With the recent full moon, lunar eclipse and the upcoming rocket launch scheduled for this week, MMM takes a look at the world’s largest astronomy museum that opened its doors earlier this year in Shanghai. Architectural Digest says, “Any museum can get a telescope and point it to the stars, but few can bring the wonders of the galaxy down to Earth. The new Shanghai Astronomy Museum is potentially the world’s most majestic museum devoted to the skies.” The museum’s designer, Thomas J. Wong, a design partner at Ennead Architects, explains how the elliptical, silvery structure “embodies some of the fundamental laws of astrophysics.” READ MORE to learn how metal played a integral role in achieving the design goals.

ArchExists, courtesy Ennead Architects; credit: ARCHITECT

This 420,000-square-foot masterpiece is a new branch of the Shanghai Science and Technology Museum and is largest museum devoted to the art of astronomy. Drawing inspiration from planetary form and motion, the architects divided the museum into three main architectural spaces — Oculus, Inverted Dome, and Sphere — inspired by the sun, the moon, and the stars. Wong says. “The building itself is conceived as an ‘astronomical instrument’ that coordinates with the path of the Sun across a day, and the changing solar altitude in our sky through the seasons.” The Oculus is suspended above the main entrance and tracks time by sunlight throughout the day, reminiscent of the 14th century sundials and the Sphere is a silver metallic sphere, punctured with circles, and home to a planetarium theater that tracks the Sun, Moon, and the stars.

ARCHITECT Magazine reports, Wong wanted to “create a building that would further the educational mission of the institution and seamlessly integrate with the subject matter itself. From start to finish, the entire experience is meant to place visitors in a purposeful and direct engagement with real astronomical phenomena, emphasizing the relationship between human and sky, with the hope it will inspire an interest in protecting and preserving this thin layer of atmosphere that allows life to happen on this planet.”

The Oculus with mirrored gold, stainless panels; ArchExists, courtesy Ennead Architects. Credit: ARCHITECT

Material Used to Accomplish Design Goals

According to ARCHITECT, “The building’s material palette is a combination of concrete, glass fiber reinforced concrete, and anodized aluminum façade panels to highlight the raw and muscular with the machined and refined. For the museum exterior, a key design idea was to render the building as simultaneously grounded and earthbound while espousing a dynamic momentum that defies gravity and projects uplift. To support this idea, reinforced concrete and GFRC panels clad one of the ribbons of the façade connecting the building to our planet as if rising out of the earth. This sits in direct contrast to the anodized aluminum cladding of the other façade ribbon — precisely crafted and abstractly shimmery through the faceted faces that resolve the curving geometry—and deliver the upward reach of the building’s cantilever.” The Oculus is finished with mirrored gold, stainless panels, which (according to Wong) creates a magnificent ethereal light that reflects and wafts through the plaza from within, visible in some of the photos and time-lapses.

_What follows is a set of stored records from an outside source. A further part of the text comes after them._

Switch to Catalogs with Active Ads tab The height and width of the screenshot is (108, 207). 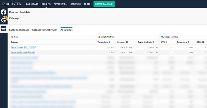[45, 30]
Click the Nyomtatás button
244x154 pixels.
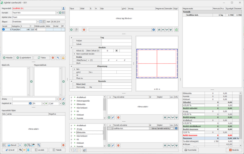191,150
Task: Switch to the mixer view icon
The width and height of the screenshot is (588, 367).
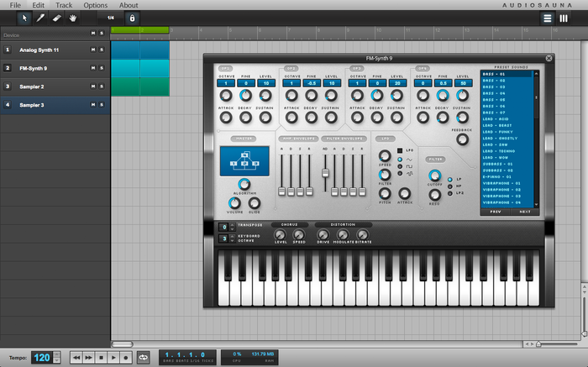Action: point(564,17)
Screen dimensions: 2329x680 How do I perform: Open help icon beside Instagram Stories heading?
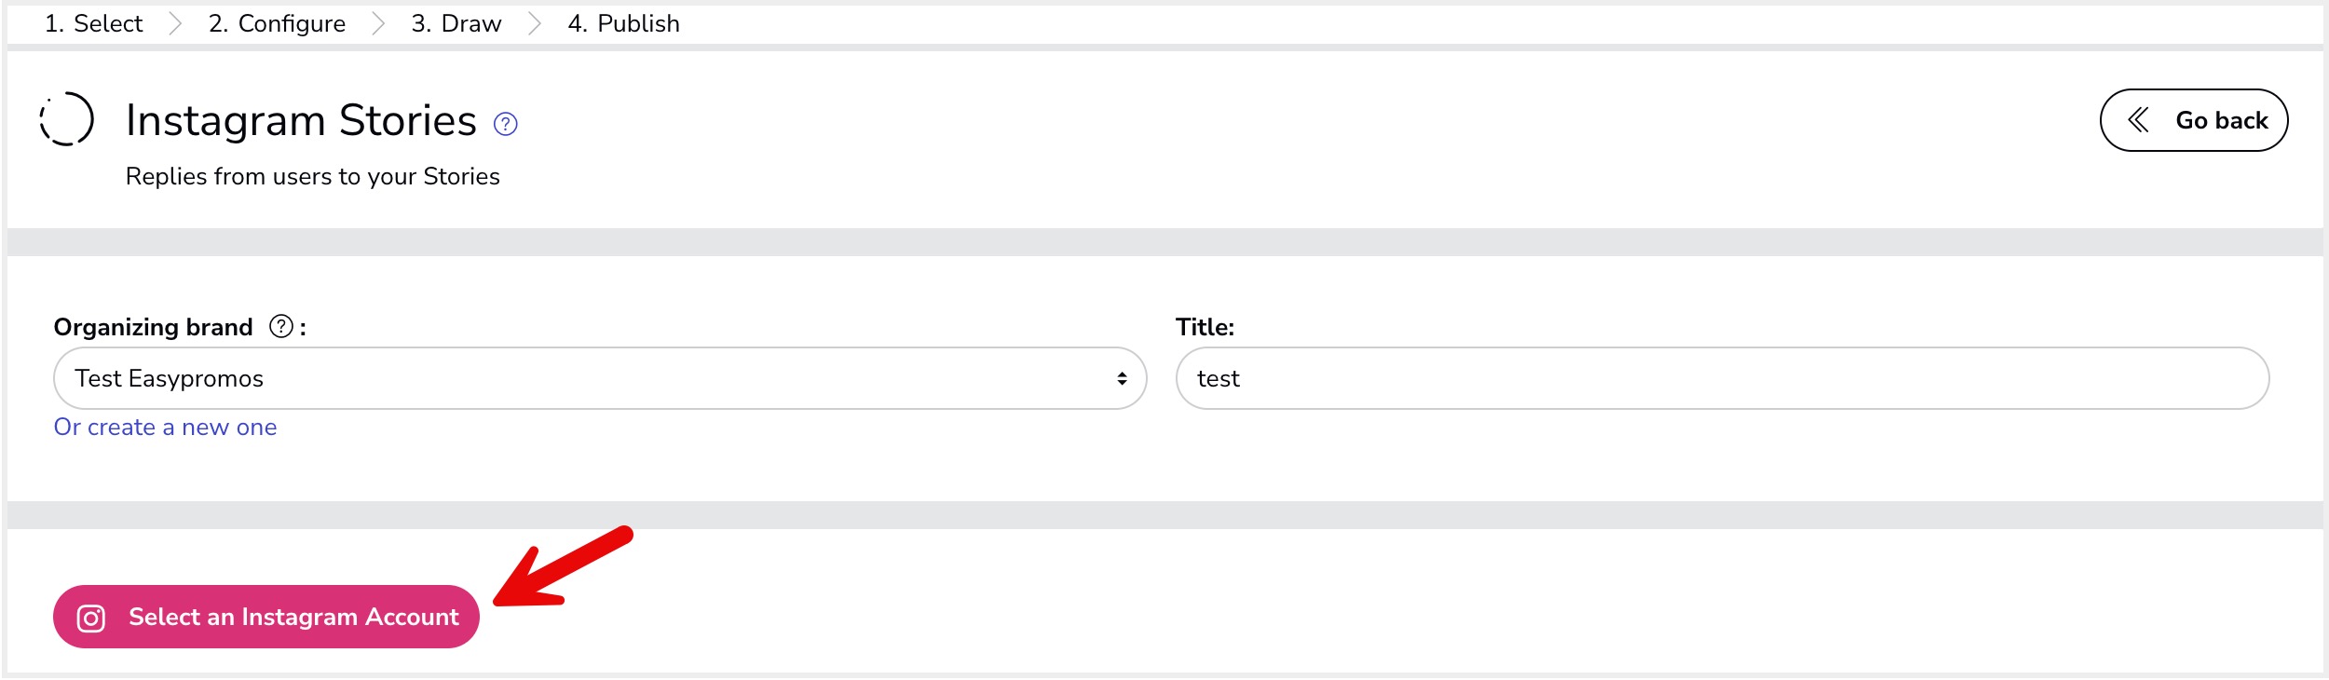tap(506, 124)
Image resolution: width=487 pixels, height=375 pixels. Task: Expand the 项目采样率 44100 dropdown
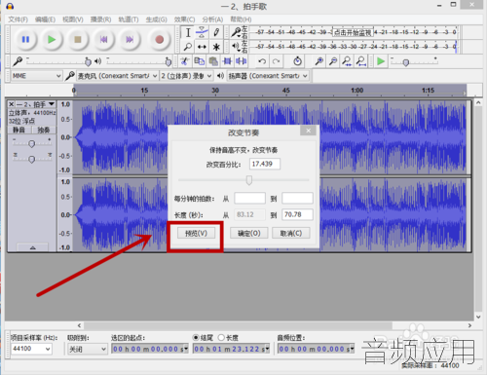pyautogui.click(x=31, y=349)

Inspired by one of Carl Sagan’s expressions, “Our planet is a lonely speck in the great enveloping cosmic dark. In our obscurity, in all this vastness, there is no hint that help will come from elsewhere to save us from ourselves, ” Wong’s primary goal with the building’s design was the need to expand the modern human perspective, to encourage a view beyond our fabricated construct and to create an experience that strengthens our awareness of the realm beyond our planet.